This is way harder that I now know that we have an expert bread maker on the forum. These are just my tips, but am way happy to be corrected, as I am just a trier, and in no way a proper bread maker. I will be so happy to receive any tips from a proper bread maker.

A few little things that I have learned with bread making after making it in a bread maker, but I am not an expert by any means, and this is for home use. Am definitely not a baker.

1. Wrap bread in a tea towel and place on rack to cool.
2. If you want a soft crust, wet tea towel, wring it out, wrap around bread and allow to cool on rack.
3. It's way easier to slice bread maker bread the next day. It's also easier to get straight slices if you turn the bread upside down to slice using a bread knife.

Other general tips.

Follow exact measurements for bread in a recipe as in, use an exact tsp of yeast, exact amount of flour etc. using measuring spoons, calibrated cups/jugs and scales. If you don't have a measuring spoon, you might have a medicine spoon which is usually 5 ml. You don't want heaped, flat, so a knife to that, and put back in the packet.
I add linseed otherwise known as flax seed, which I grind to every loaf I make. It's good for you! Just got into the habit. A tablespoon or two works well.
For plain bread recipes, adding spices/herbs is lovely, and shouldn't make a difference to the basic recipe.

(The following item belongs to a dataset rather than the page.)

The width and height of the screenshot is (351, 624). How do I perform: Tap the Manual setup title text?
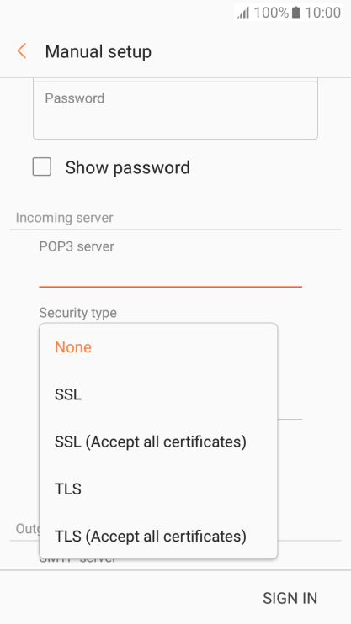click(98, 52)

A couple of teaspoons doesn't seem to harm the bread making process.
If you are adding olives or cheese to the bread, reduce the quantity of oil/butter. I generally reduce by 1 tblsp.
I use sunflower oil rather than butter in any recipes that call for butter. e.g. 15g butter is 15 ml of oil.

My disaster is adding grated cheese as a topping. It never works and the bread sinks, even though I have the cheese at room temperature. The bread still tastes very good though, despite having a bit of a v-shaped top. I've kind of given up on the topping of grated cheese, and just adding it whilst baking. Any advice is very welcome.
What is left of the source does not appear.